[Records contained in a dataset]
......
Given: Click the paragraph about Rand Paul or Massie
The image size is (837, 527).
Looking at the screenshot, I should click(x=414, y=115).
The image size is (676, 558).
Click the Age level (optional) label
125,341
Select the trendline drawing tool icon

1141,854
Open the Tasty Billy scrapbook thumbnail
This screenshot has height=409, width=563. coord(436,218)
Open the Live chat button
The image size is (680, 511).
......
What this task involves
Give back exactly the lines from the line containing "Click the Age level (optional) label" to the end of the entries, and no other lines.

Reply
Click the Age level (optional) label
125,341
Select the trendline drawing tool icon

1141,854
Open the Tasty Billy scrapbook thumbnail
This screenshot has height=409, width=563. coord(436,218)
Open the Live chat button
The image size is (680, 511).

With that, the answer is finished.